● **Task details**
What is needed is an exact copy of all the entries below.

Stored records
::::::
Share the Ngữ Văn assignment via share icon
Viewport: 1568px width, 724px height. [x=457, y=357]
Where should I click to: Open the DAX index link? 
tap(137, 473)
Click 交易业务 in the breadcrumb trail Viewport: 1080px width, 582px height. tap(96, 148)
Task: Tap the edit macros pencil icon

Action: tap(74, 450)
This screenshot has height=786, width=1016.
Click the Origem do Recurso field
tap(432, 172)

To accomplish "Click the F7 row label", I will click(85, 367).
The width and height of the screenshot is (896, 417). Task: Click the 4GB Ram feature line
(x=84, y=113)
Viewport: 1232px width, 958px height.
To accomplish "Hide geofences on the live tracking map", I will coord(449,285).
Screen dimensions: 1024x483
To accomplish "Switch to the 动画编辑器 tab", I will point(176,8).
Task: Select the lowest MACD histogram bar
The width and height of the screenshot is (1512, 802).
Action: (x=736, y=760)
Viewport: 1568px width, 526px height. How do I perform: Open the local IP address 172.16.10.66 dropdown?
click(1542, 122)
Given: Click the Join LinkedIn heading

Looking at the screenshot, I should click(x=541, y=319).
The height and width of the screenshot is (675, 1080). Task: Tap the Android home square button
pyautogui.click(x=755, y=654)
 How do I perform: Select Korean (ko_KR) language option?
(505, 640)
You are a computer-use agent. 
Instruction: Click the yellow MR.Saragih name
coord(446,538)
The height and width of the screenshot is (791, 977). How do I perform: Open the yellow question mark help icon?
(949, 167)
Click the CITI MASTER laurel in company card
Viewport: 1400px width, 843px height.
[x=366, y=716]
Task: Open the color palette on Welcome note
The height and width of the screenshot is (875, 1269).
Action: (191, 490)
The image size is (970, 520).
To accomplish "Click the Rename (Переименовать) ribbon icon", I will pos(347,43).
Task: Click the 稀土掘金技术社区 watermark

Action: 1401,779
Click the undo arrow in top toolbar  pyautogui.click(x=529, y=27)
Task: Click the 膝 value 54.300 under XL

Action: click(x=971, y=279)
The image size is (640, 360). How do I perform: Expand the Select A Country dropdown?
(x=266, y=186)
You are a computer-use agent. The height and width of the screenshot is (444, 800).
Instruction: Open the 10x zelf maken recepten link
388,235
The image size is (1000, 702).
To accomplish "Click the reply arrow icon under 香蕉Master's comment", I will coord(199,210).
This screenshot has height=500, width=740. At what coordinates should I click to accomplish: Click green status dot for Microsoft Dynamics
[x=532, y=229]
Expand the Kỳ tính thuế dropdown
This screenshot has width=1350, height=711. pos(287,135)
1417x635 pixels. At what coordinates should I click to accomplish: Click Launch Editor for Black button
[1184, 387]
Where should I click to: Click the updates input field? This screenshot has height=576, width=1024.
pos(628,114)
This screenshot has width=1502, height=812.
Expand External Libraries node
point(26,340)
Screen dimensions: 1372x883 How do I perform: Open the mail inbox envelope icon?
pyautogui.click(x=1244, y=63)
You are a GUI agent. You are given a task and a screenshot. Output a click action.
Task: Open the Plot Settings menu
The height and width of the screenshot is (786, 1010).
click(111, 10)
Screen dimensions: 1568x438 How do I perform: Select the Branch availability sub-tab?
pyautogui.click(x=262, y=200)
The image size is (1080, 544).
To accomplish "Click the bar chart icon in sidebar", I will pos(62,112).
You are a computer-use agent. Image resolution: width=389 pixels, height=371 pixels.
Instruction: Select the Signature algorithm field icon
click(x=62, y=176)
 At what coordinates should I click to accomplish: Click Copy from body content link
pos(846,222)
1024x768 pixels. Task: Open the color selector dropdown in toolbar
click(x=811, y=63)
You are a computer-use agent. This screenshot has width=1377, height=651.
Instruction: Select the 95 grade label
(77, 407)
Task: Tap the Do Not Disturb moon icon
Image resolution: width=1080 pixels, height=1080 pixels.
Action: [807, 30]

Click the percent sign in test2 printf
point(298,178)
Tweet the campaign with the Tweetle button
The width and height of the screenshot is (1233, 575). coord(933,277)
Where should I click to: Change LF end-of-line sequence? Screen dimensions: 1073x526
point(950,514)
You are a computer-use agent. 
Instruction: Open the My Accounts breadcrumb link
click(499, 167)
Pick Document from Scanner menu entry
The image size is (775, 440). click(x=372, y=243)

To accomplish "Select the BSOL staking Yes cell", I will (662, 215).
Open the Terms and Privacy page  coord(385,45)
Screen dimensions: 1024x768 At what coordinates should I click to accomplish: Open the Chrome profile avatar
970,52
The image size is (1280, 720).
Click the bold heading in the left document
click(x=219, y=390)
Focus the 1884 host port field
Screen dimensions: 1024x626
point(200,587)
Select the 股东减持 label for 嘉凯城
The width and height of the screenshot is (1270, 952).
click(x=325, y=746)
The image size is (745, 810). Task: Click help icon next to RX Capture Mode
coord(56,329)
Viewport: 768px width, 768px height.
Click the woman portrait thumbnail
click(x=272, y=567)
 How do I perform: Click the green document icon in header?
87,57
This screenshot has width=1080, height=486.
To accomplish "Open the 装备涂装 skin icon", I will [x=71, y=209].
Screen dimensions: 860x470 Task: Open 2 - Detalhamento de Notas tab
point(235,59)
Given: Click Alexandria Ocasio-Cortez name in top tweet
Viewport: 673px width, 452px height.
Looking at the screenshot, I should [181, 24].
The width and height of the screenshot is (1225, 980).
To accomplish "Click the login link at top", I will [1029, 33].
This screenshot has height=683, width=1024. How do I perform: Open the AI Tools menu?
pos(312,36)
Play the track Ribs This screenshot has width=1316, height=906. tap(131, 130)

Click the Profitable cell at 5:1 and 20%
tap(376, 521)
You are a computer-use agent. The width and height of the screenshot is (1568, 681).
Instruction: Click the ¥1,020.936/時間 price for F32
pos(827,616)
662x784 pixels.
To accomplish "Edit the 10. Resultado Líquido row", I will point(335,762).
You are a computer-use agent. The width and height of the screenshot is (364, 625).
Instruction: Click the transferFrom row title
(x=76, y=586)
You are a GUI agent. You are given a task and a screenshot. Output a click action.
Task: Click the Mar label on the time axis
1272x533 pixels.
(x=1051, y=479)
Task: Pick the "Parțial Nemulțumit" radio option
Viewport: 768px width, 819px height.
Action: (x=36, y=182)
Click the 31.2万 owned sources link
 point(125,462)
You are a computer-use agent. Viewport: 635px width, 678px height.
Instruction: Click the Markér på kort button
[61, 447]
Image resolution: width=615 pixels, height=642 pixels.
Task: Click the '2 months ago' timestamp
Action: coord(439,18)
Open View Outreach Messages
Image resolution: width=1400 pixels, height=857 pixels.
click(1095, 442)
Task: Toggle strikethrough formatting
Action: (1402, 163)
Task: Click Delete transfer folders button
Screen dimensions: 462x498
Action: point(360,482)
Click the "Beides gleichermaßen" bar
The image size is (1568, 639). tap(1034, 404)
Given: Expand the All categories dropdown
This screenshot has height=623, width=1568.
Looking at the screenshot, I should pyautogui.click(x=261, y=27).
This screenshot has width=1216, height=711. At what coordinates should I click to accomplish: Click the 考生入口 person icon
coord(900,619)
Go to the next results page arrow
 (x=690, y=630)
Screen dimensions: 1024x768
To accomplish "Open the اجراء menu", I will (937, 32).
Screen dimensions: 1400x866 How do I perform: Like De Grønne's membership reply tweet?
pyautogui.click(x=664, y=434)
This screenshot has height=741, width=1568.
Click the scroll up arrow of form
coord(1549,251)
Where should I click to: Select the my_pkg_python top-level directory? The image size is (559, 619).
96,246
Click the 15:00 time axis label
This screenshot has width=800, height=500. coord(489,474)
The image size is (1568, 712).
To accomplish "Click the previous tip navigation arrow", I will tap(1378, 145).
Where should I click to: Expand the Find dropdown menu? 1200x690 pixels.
::::::
● **Answer section**
Share the Ngữ Văn assignment via share icon
Viewport: 1568px width, 724px height. [x=457, y=357]
Where should I click to: Open the DAX index link? 
tap(137, 473)
Click 交易业务 in the breadcrumb trail Viewport: 1080px width, 582px height. tap(96, 148)
Task: Tap the edit macros pencil icon

Action: tap(74, 450)
This screenshot has height=786, width=1016.
Click the Origem do Recurso field
tap(432, 172)

To accomplish "Click the F7 row label", I will click(85, 367).
The width and height of the screenshot is (896, 417). Task: Click the 4GB Ram feature line
(x=84, y=113)
Viewport: 1232px width, 958px height.
To accomplish "Hide geofences on the live tracking map", I will coord(449,285).
Screen dimensions: 1024x483
To accomplish "Switch to the 动画编辑器 tab", I will point(176,8).
Task: Select the lowest MACD histogram bar
The width and height of the screenshot is (1512, 802).
Action: (x=736, y=760)
Viewport: 1568px width, 526px height. How do I perform: Open the local IP address 172.16.10.66 dropdown?
click(1542, 122)
Given: Click the Join LinkedIn heading

Looking at the screenshot, I should click(x=541, y=319).
The height and width of the screenshot is (675, 1080). Task: Tap the Android home square button
pyautogui.click(x=755, y=654)
 How do I perform: Select Korean (ko_KR) language option?
(505, 640)
You are a computer-use agent. 
Instruction: Click the yellow MR.Saragih name
coord(446,538)
The height and width of the screenshot is (791, 977). How do I perform: Open the yellow question mark help icon?
(949, 167)
Click the CITI MASTER laurel in company card
Viewport: 1400px width, 843px height.
[x=366, y=716]
Task: Open the color palette on Welcome note
The height and width of the screenshot is (875, 1269).
Action: (191, 490)
The image size is (970, 520).
To accomplish "Click the Rename (Переименовать) ribbon icon", I will pos(347,43).
Task: Click the 稀土掘金技术社区 watermark

Action: 1401,779
Click the undo arrow in top toolbar  pyautogui.click(x=529, y=27)
Task: Click the 膝 value 54.300 under XL

Action: click(x=971, y=279)
The image size is (640, 360). How do I perform: Expand the Select A Country dropdown?
(x=266, y=186)
You are a computer-use agent. The height and width of the screenshot is (444, 800).
Instruction: Open the 10x zelf maken recepten link
388,235
The image size is (1000, 702).
To accomplish "Click the reply arrow icon under 香蕉Master's comment", I will coord(199,210).
This screenshot has height=500, width=740. At what coordinates should I click to accomplish: Click green status dot for Microsoft Dynamics
[x=532, y=229]
Expand the Kỳ tính thuế dropdown
This screenshot has width=1350, height=711. pos(287,135)
1417x635 pixels. At what coordinates should I click to accomplish: Click Launch Editor for Black button
[1184, 387]
Where should I click to: Click the updates input field? This screenshot has height=576, width=1024.
pos(628,114)
This screenshot has width=1502, height=812.
Expand External Libraries node
point(26,340)
Screen dimensions: 1372x883 How do I perform: Open the mail inbox envelope icon?
pyautogui.click(x=1244, y=63)
You are a GUI agent. You are given a task and a screenshot. Output a click action.
Task: Open the Plot Settings menu
The height and width of the screenshot is (786, 1010).
click(111, 10)
Screen dimensions: 1568x438 How do I perform: Select the Branch availability sub-tab?
pyautogui.click(x=262, y=200)
The image size is (1080, 544).
To accomplish "Click the bar chart icon in sidebar", I will pos(62,112).
You are a computer-use agent. Image resolution: width=389 pixels, height=371 pixels.
Instruction: Select the Signature algorithm field icon
click(x=62, y=176)
 At what coordinates should I click to accomplish: Click Copy from body content link
pos(846,222)
1024x768 pixels. Task: Open the color selector dropdown in toolbar
click(x=811, y=63)
You are a computer-use agent. This screenshot has width=1377, height=651.
Instruction: Select the 95 grade label
(77, 407)
Task: Tap the Do Not Disturb moon icon
Image resolution: width=1080 pixels, height=1080 pixels.
Action: [807, 30]

Click the percent sign in test2 printf
point(298,178)
Tweet the campaign with the Tweetle button
The width and height of the screenshot is (1233, 575). coord(933,277)
Where should I click to: Change LF end-of-line sequence? Screen dimensions: 1073x526
point(950,514)
You are a computer-use agent. 
Instruction: Open the My Accounts breadcrumb link
click(499, 167)
Pick Document from Scanner menu entry
The image size is (775, 440). click(x=372, y=243)

To accomplish "Select the BSOL staking Yes cell", I will (662, 215).
Open the Terms and Privacy page  coord(385,45)
Screen dimensions: 1024x768 At what coordinates should I click to accomplish: Open the Chrome profile avatar
970,52
The image size is (1280, 720).
Click the bold heading in the left document
click(x=219, y=390)
Focus the 1884 host port field
Screen dimensions: 1024x626
point(200,587)
Select the 股东减持 label for 嘉凯城
The width and height of the screenshot is (1270, 952).
click(x=325, y=746)
The image size is (745, 810). Task: Click help icon next to RX Capture Mode
coord(56,329)
Viewport: 768px width, 768px height.
Click the woman portrait thumbnail
click(x=272, y=567)
 How do I perform: Click the green document icon in header?
87,57
This screenshot has width=1080, height=486.
To accomplish "Open the 装备涂装 skin icon", I will [x=71, y=209].
Screen dimensions: 860x470 Task: Open 2 - Detalhamento de Notas tab
point(235,59)
Given: Click Alexandria Ocasio-Cortez name in top tweet
Viewport: 673px width, 452px height.
Looking at the screenshot, I should [181, 24].
The width and height of the screenshot is (1225, 980).
To accomplish "Click the login link at top", I will [1029, 33].
This screenshot has height=683, width=1024. How do I perform: Open the AI Tools menu?
pos(312,36)
Play the track Ribs This screenshot has width=1316, height=906. tap(131, 130)

Click the Profitable cell at 5:1 and 20%
tap(376, 521)
You are a computer-use agent. The width and height of the screenshot is (1568, 681).
Instruction: Click the ¥1,020.936/時間 price for F32
pos(827,616)
662x784 pixels.
To accomplish "Edit the 10. Resultado Líquido row", I will point(335,762).
You are a computer-use agent. The width and height of the screenshot is (364, 625).
Instruction: Click the transferFrom row title
(x=76, y=586)
You are a GUI agent. You are given a task and a screenshot. Output a click action.
Task: Click the Mar label on the time axis
1272x533 pixels.
(x=1051, y=479)
Task: Pick the "Parțial Nemulțumit" radio option
Viewport: 768px width, 819px height.
Action: (x=36, y=182)
Click the 31.2万 owned sources link
 point(125,462)
You are a computer-use agent. Viewport: 635px width, 678px height.
Instruction: Click the Markér på kort button
[61, 447]
Image resolution: width=615 pixels, height=642 pixels.
Task: Click the '2 months ago' timestamp
Action: coord(439,18)
Open View Outreach Messages
Image resolution: width=1400 pixels, height=857 pixels.
click(1095, 442)
Task: Toggle strikethrough formatting
Action: (1402, 163)
Task: Click Delete transfer folders button
Screen dimensions: 462x498
Action: point(360,482)
Click the "Beides gleichermaßen" bar
The image size is (1568, 639). tap(1034, 404)
Given: Expand the All categories dropdown
This screenshot has height=623, width=1568.
Looking at the screenshot, I should pyautogui.click(x=261, y=27).
This screenshot has width=1216, height=711. At what coordinates should I click to accomplish: Click the 考生入口 person icon
coord(900,619)
Go to the next results page arrow
 (x=690, y=630)
Screen dimensions: 1024x768
To accomplish "Open the اجراء menu", I will (937, 32).
Screen dimensions: 1400x866 How do I perform: Like De Grønne's membership reply tweet?
pyautogui.click(x=664, y=434)
This screenshot has height=741, width=1568.
Click the scroll up arrow of form
coord(1549,251)
Where should I click to: Select the my_pkg_python top-level directory? The image size is (559, 619).
96,246
Click the 15:00 time axis label
This screenshot has width=800, height=500. coord(489,474)
The image size is (1568, 712).
To accomplish "Click the previous tip navigation arrow", I will tap(1378, 145).
Where should I click to: Expand the Find dropdown menu? 1200x690 pixels.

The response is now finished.